Bohm on making and matching

The principle of complementarity is indispensable to understanding the unconscious effects of technologies on human sensibility since the response is never the same as the input. This is the theme of The Gutenberg Galaxy where it is explained that the visually oriented person stresses matching rather than making in all experience. It is this matching that is often mistaken for truth in general. (McLuhan to Robert J Leuver, July 30, 1969, Letters 388)

… “testing the truth” is not merely matching by congruence or classification; it is making sense out of the totality of experience (…) Making sense is never matching or mere one-to-one correspondence which is an assumption of visual bias. (…) matching the old excludes making the new. (McLuhan, ‘The Argument: Causality in the Electric World’, 1973)

In Wholeness and the Implicate Order1 Bohm contrasts ‘making’ with ‘matching’ in much the same way as did McLuhan:

it is crucial that man be aware of the activity of his thought as such; i.e. as a form of insight, a way of looking, rather than as a ‘true copy of reality as it is’. It is clear that we may have any number of different kinds of insights. What is called for is not an integration of thought, or a kind of imposed unity, for any such imposed point of view would itself be merely another fragment. Rather, all our different ways of thinking are to be considered as different ways of looking at the one reality, each with some domain in which it is clear and adequate. (…) When we deeply understand that our theories also work in this way, then we will not fall into the habit of seeing reality and acting toward it as if it were constituted (…) corresponding to how it appears in our thought and in our imagination when we take our theories to be ‘direct descriptions of reality as it is’. (7-8)

to say: ‘This is a fact’ implies that the content of the statement in question is true. However, the root meaning of the word ‘fact’ is ‘that which has been made’ (e.g., as in ‘manufacture’). This meaning does have bearing here because, as is evident, in some sense we actually do ‘make’ the fact: for this fact depends not only on the context that is being  observed and on our immediate perception, it also depends on how our perceptions are shaped by our thoughts, as well as on what we do, to test our conclusions, and to apply them in practical activities. (43)

it is commonly believed that the content of thought is in some kind of reflective correspondence with ‘real things’, perhaps being a kind of copy, or image, or imitation of things, perhaps a kind of ‘map’ of things, or perhaps (along lines similar to those suggested by Plato) a grasp of the essential and innermost forms of things. Are any of these views correct? Or is the question itself not in need of further clarification? For it presupposes that we know what is meant by the ‘real thing’ and by the distinction between reality and thought. But this is just what is not properly understood… (53-54)

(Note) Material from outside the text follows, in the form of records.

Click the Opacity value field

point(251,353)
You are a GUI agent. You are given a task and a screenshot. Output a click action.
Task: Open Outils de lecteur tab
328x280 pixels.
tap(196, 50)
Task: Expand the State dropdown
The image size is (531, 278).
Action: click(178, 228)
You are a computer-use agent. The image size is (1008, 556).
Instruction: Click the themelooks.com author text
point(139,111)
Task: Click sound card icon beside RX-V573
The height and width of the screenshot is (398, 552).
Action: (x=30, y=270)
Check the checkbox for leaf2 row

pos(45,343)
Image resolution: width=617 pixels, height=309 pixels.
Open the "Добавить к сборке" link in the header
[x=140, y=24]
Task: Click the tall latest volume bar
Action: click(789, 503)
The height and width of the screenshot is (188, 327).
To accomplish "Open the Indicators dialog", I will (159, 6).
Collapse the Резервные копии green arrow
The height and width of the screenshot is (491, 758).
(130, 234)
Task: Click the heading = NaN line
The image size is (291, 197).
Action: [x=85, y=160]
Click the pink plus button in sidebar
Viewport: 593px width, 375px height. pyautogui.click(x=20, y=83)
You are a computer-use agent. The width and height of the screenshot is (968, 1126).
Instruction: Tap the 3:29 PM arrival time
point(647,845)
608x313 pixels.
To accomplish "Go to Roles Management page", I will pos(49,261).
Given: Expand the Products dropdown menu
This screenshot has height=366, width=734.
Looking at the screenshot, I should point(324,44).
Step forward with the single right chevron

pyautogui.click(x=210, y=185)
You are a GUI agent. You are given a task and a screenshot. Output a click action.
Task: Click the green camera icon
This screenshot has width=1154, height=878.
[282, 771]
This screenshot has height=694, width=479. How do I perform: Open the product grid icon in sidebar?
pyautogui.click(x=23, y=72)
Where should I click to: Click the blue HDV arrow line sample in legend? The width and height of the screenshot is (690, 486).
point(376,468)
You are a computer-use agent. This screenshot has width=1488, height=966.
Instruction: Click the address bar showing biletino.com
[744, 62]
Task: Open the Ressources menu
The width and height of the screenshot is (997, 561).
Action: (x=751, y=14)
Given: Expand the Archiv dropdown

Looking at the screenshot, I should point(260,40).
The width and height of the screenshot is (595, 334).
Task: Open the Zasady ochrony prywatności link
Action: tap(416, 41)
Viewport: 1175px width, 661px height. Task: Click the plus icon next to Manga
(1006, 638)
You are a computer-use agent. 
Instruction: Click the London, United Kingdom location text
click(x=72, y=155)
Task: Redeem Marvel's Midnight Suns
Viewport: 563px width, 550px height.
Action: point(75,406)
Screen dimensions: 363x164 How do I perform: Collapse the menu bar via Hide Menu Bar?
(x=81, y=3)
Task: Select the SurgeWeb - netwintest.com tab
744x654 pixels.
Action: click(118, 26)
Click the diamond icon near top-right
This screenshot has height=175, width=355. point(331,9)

What, then, is the origin of the word ‘reality’? This comes from the Latin ‘res’, which means ‘thing’. To be real is to be a ‘thing’. ‘Reality’ in its earlier meaning would then signify (…) ‘the quality of being a thing’. It is particularly interesting that ‘res’ comes from the verb ‘reri’, meaning ‘to think’, so that literally, ‘res’ is ‘what is thought about’. It is of course implicit that what is thought about has an existence that is independent of the process of thought, or in other words, that while we create and sustain an idea as a mental image by thinking about it, we do not create and sustain a ‘real thing’ in this way. Nevertheless, the ‘real thing’ is  limited by conditions that can be expressed in terms of thought. Of course, the real thing has more in it than can ever be implied by the content of our thought about it, as can always be revealed by further observations. Moreover, our thought is not in general completely correct, so that the real thing may be expected ultimately to show behaviour or properties contradicting some of the implications of our thought about it. These are, indeed, among the main ways in which the real thing can demonstrate its basic independence from thought. The main indication of the relationship between thing and thought is, then, that when one thinks correctly about a certain thing, this thought can, at least up to a point, guide one’s actions in relationship to that thing to produce an overall situation that is harmonious and free of contradiction and confusion. (54)

Within this new Cartesian order of perception and thinking that had grown up after the Renaissance, Newton was able to discover a very general law. It may be stated thus: ‘As with the order of movement in the fall of an apple, so with that of the Moon, and so with all.’ This was a new perception of law, i.e., universal harmony in the order of nature, as described in detail through the use of coordinates.2 Such perception is a flash of very penetrating insight, which is basically poetic. Indeed, the root of the word ‘poetry’ is the Greek ‘poiein’, meaning ‘to make’ or ‘to  create’. Thus, in its most original aspects, science takes on a quality of poetic communication of creative perception of new order. (114)

The process of thought is not, however, merely a representation of the  manifest world; rather, it makes an important contribution to how we experience this world… (205)

 

  1. Wholeness and the Implicate Order (1980) was immediately reprinted with corrections in 1981 (UK) and 1982 (US). Page references are to the 1982 edition.
  2. See Bohm on the ratio of ratios.